_Required action:_ Show all lines from the material that carry the word "Switch".

_Source information:_

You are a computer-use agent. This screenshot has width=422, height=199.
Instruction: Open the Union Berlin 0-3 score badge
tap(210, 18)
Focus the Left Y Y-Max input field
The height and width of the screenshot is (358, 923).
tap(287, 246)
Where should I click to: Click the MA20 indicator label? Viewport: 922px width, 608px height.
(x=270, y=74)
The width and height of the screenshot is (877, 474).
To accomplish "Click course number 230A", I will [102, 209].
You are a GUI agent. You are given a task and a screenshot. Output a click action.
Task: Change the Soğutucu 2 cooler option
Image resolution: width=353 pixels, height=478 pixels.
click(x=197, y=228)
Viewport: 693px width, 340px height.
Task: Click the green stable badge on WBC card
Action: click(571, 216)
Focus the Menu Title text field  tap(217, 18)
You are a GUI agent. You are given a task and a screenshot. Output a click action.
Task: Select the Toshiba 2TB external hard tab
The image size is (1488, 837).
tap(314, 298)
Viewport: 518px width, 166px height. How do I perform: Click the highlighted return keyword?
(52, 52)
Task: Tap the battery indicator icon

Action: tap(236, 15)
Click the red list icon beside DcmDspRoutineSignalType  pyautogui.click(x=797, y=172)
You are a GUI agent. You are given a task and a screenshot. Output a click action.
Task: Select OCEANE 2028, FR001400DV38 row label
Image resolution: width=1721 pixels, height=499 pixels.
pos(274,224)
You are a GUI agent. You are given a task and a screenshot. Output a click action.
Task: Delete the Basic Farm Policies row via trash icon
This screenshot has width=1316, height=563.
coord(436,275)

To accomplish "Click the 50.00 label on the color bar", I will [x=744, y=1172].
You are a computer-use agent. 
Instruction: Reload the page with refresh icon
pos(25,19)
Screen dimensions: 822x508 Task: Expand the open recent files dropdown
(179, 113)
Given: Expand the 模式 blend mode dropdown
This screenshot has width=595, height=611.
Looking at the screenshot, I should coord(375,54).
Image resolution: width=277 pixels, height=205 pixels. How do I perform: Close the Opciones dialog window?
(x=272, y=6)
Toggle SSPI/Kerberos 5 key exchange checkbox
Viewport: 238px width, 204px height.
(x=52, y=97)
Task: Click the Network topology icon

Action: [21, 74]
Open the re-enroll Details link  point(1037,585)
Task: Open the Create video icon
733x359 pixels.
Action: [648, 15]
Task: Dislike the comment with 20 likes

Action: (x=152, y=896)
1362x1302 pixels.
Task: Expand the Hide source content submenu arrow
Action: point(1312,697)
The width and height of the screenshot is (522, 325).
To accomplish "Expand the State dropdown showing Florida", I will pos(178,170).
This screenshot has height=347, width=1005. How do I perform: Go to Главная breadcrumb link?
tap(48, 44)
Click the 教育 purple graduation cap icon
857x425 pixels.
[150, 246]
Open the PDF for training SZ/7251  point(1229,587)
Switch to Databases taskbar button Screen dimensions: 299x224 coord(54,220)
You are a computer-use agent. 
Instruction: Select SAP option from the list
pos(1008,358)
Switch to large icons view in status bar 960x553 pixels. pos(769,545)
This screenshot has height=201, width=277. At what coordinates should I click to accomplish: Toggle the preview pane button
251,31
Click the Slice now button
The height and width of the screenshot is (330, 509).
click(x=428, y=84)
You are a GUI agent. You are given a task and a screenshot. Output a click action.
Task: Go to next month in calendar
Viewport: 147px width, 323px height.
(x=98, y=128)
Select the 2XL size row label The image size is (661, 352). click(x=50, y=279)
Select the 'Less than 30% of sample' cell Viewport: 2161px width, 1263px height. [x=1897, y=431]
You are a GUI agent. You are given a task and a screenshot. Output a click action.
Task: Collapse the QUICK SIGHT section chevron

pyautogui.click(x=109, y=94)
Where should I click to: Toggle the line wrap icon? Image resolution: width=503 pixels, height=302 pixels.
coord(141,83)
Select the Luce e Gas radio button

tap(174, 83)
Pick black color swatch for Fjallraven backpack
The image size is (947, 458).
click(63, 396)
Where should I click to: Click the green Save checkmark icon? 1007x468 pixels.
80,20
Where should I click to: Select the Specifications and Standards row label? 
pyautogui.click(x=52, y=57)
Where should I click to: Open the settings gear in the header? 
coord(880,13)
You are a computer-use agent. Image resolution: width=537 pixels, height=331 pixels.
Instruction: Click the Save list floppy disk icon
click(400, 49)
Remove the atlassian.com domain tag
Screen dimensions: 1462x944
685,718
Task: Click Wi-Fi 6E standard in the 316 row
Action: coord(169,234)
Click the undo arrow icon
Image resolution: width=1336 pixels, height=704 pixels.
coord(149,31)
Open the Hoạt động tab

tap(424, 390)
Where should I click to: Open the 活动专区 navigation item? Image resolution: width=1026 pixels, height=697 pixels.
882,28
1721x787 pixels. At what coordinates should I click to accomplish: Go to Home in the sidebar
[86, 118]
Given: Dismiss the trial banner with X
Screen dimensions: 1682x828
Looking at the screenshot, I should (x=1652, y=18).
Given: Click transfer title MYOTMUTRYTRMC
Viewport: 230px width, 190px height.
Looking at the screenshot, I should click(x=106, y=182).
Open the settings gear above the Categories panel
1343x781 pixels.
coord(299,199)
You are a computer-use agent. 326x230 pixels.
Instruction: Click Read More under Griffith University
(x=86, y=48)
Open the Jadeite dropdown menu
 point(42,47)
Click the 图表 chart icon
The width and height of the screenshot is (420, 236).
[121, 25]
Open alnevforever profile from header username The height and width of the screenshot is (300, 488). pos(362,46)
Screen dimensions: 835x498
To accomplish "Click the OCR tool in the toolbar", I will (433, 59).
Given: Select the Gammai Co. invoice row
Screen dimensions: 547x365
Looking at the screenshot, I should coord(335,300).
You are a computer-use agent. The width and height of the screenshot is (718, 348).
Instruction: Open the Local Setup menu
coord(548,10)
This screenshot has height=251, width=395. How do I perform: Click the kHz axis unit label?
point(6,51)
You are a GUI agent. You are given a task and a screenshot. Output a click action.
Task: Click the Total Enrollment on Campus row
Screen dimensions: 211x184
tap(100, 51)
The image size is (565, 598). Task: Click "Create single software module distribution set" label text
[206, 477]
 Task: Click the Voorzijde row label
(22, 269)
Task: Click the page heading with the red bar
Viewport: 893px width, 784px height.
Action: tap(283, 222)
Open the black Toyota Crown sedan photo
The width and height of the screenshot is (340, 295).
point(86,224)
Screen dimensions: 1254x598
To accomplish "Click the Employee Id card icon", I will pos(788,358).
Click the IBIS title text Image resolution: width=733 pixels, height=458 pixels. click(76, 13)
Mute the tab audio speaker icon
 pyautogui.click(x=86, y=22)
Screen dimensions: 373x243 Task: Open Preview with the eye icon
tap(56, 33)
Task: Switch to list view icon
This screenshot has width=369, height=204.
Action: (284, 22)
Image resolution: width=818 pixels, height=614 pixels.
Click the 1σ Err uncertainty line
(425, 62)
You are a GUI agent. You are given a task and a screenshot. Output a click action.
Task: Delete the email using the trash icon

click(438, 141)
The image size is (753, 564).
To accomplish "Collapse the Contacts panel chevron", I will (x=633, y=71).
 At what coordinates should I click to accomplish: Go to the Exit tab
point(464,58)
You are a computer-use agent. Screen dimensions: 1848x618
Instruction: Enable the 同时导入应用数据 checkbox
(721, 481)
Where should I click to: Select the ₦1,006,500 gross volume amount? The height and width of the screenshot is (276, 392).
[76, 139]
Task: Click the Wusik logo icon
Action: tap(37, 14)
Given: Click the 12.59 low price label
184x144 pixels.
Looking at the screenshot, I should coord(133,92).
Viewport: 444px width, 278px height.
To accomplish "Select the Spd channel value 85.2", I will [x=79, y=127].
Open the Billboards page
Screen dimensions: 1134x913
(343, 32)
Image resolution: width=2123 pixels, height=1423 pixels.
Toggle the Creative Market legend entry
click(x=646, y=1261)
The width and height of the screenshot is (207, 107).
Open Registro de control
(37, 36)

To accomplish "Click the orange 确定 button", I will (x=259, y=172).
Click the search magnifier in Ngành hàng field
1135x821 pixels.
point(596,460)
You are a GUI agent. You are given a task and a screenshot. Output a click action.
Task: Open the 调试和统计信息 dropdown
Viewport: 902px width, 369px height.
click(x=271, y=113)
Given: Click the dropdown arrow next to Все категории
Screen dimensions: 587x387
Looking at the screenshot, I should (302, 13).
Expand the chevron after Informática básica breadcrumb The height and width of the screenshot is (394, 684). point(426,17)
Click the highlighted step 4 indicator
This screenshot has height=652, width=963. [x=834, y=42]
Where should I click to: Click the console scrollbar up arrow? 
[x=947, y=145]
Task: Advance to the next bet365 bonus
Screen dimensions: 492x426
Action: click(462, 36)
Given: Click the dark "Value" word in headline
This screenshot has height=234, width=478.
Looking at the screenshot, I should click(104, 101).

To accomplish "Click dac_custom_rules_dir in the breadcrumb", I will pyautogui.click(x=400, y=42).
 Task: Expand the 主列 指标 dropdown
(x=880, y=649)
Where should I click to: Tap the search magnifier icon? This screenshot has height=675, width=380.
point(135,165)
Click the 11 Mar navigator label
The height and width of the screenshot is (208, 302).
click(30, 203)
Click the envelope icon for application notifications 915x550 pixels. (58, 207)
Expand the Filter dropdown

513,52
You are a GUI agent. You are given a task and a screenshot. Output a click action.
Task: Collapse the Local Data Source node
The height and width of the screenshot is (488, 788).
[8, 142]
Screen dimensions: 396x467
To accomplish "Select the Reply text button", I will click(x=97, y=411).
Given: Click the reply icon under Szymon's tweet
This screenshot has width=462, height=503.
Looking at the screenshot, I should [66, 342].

_Response:_
Switch to Databases taskbar button Screen dimensions: 299x224 coord(54,220)
Switch to large icons view in status bar 960x553 pixels. pos(769,545)
Task: Switch to list view icon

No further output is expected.